Assignment: Once the line with "Task: Click the dialog's" is found in the entries below, print it and each following line exactly, stopping after the line with "Task: Click the page scrollbar up arrow"; print nothing else.

'''

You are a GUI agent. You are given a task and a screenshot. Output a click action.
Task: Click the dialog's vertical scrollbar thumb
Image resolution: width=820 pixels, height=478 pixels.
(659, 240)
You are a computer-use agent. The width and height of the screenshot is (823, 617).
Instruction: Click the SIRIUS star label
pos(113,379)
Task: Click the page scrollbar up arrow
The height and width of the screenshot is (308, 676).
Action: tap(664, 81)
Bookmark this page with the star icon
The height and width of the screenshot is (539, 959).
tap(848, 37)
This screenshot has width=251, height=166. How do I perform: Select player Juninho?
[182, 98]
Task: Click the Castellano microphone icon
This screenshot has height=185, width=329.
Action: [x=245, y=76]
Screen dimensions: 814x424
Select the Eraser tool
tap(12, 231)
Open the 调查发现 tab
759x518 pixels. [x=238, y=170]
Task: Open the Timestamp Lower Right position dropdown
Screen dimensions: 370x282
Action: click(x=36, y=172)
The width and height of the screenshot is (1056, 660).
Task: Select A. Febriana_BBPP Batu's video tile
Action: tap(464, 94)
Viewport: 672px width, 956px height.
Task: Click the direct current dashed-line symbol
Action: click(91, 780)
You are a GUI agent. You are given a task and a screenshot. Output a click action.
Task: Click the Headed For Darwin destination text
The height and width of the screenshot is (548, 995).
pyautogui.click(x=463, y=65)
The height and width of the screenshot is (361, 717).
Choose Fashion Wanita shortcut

'''

Written response:
Task: Click the dialog's vertical scrollbar thumb
Image resolution: width=820 pixels, height=478 pixels.
(659, 240)
You are a computer-use agent. The width and height of the screenshot is (823, 617).
Instruction: Click the SIRIUS star label
pos(113,379)
Task: Click the page scrollbar up arrow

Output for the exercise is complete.